Inside a Car with its own Mind
LiDAR vs Computer Vision explained
Imagine if you didn’t have eyes. 👀
Of course, now you wouldn’t be able to see… without any help. You could use a dog or blind cane to help, but there would still be a high chance of you getting hurt, and that’s the same with cars. Cars are like you without eyes; they need someone’s help to be their eyes.
Right now, 1.35 million people die each year from car crashes since they didn’t do a good job of being in the car’s eyes, so people decided to fix that. People created self-driving cars or autonomous vehicles, which are cars with eyes and a good brain (although it’s still like humans since it needs to learn first).
A self-driving car is its name; it drives by itself, but how? Of course, like we need our senses to survive, these cars need some way to detect their surroundings to survive, so they use different cameras. There are many ways the car can see because it can use radar, cameras, radios and ultrasound. Of course, any vehicle can not just pop the cameras on and move; it needs some help from the humans.
I have made another article on Intro to self-driving cars. Here is a quick recap:
RECAP:
Five physical features make the vehicle autonomous:
- Computer Vision
- Sensor Fusion
- Localization
- Path Planning
- Control
Computer vision and sensor fusion work together to get an understanding of the environment. Localization uses guidance points to detect where it is and where to go. Path planning is what detects where it can drive and should be driving. Control is combining the information to control what it’s trying to do.
If you want more information on this topic, read my other article, which discusses the fundamentals of autonomous vehicles: (give link once published)
So you may be asking, “where is the real explanation? I came here to learn about LiDAR and Computer Vision?”, then let’s drive right into it 🚗 !
🖲 LiDAR
LiDAR stands for Light Detection And Ranging. You may have heard of LiDAR before because autonomous vehicles are not the only use for them.
They can be used to create high-resolution maps or viewing certain areas. Before LiDAR being the primary use of autonomous vehicles, it was used for archeology and agriculture since they needed models of the land.
A LiDAR sensor is a camera that sits on top of the car and is always spinning, which provides a 360° view. While spinning, it uses pulses of ultraviolet light (which sometimes can be visible or infrared)to detect objects in its surroundings. These pulses get the distance between the car and the range of the object. It gets this accurate distance by measuring how long it takes for the light to return to the sensor itself. There is a specific formula which is:
( D = (Et x c)/2 )
For example, if the LiDAR sensor spots a traffic light in the middle of the road, it sends the laser there back, then records the data of the elapsed time[Et]. It uses the speed of light [C] and then multiplies them both then divides it by two to get the total distance[D].
This process can work up to 60m away from the camera and finds the distance of the objects by firing 100,000s beams per second.

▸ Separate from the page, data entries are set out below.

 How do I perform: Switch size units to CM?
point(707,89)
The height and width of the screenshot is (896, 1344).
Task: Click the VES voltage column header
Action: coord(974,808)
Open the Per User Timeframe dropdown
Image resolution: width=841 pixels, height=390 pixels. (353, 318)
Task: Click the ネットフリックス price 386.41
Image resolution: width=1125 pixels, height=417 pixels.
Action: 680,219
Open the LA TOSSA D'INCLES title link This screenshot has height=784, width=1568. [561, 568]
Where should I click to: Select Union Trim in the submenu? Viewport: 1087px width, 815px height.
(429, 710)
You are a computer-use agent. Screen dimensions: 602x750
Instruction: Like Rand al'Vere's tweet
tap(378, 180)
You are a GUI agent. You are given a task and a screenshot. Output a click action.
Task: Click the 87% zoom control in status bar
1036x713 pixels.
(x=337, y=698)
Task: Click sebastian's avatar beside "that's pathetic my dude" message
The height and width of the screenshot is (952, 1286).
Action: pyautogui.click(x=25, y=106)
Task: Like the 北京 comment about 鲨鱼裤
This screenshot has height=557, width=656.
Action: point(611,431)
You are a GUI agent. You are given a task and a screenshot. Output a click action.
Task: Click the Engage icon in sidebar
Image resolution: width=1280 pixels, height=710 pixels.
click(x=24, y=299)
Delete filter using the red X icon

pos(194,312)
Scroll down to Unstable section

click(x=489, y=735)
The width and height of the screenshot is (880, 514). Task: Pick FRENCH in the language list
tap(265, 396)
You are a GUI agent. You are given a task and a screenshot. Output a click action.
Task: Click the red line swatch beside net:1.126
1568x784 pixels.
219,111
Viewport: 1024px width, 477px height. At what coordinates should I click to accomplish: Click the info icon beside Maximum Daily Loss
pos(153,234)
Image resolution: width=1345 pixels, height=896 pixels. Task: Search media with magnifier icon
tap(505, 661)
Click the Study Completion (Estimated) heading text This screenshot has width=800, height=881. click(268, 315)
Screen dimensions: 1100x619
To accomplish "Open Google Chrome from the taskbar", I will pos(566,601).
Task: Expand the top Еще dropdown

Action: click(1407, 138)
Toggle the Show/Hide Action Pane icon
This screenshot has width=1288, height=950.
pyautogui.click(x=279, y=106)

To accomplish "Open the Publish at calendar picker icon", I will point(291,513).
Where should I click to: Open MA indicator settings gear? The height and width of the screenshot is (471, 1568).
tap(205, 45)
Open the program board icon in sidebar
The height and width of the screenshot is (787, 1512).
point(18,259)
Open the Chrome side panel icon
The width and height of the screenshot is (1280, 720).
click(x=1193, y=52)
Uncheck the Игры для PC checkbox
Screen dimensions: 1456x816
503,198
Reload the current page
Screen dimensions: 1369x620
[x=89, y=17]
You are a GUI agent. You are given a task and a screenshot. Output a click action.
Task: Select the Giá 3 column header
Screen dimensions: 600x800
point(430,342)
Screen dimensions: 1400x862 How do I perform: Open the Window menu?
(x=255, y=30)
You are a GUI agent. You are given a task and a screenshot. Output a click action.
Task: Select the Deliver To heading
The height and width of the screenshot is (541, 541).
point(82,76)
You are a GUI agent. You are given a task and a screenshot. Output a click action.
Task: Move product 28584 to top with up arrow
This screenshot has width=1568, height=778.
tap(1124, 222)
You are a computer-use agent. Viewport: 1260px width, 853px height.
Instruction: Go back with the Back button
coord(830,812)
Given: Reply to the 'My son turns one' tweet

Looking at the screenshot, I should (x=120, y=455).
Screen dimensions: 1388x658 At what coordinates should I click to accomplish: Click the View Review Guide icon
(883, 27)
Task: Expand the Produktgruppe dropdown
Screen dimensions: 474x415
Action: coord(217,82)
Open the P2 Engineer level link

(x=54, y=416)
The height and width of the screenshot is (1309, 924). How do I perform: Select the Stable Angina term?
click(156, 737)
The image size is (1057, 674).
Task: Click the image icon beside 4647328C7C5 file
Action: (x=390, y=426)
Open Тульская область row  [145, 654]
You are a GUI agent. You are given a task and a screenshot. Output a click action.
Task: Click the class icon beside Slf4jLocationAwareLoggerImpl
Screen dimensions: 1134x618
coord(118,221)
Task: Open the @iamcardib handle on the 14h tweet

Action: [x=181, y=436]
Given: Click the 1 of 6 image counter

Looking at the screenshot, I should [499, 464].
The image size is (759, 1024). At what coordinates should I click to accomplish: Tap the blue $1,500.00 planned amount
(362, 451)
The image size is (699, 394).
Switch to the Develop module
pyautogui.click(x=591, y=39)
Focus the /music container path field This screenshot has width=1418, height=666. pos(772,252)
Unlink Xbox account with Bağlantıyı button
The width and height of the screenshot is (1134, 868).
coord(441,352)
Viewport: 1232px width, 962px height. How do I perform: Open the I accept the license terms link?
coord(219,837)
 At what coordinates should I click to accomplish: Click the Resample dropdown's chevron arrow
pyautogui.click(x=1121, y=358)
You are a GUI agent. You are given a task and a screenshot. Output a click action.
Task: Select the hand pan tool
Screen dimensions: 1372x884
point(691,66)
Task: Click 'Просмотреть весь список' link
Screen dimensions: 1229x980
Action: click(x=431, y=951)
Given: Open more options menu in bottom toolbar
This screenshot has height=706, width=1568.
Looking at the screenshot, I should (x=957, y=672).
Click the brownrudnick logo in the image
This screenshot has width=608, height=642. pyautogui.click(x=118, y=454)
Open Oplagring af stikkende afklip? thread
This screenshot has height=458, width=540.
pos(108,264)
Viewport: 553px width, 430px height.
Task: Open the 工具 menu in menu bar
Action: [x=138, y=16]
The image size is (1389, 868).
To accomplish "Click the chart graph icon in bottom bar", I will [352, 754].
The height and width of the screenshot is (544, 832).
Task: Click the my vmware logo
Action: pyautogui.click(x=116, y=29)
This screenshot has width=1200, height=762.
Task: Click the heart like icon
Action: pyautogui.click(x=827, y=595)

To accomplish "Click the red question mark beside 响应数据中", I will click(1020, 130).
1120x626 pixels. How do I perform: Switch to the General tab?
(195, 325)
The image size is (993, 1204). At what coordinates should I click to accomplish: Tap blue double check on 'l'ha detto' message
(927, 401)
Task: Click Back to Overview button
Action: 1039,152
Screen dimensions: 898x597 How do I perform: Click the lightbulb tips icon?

The significance of doing this is to detect if there is anything the car should avoid like pedestrians, road work or almost anything on the road.
For example, if the car sees a pedestrian randomly on the road, it can get the distance and slow down just in time to stop the collision.
Since the LiDAR sensor is sending off thousands of beams of light almost every second, it almost creates a 3d visual map since it knows about everything around it. This map is created using software that provides information to the car about its surroundings. This helps the vehicle get a full scope of the environment, allowing the vehicle to drive in almost any type of condition.
LiDAR needs to use coordination with the cameras because it cannot process everything on its own. LiDAR processes in 3 steps.
- Clustering. When lidar senses the rough shape of what is around, it making the objects become something recognizable
- Classification. When the things it’s already roughly scanned, they can be identified and classified.
- Modelling. The objects which are identified are being predicted as to all of the possible movements it can go.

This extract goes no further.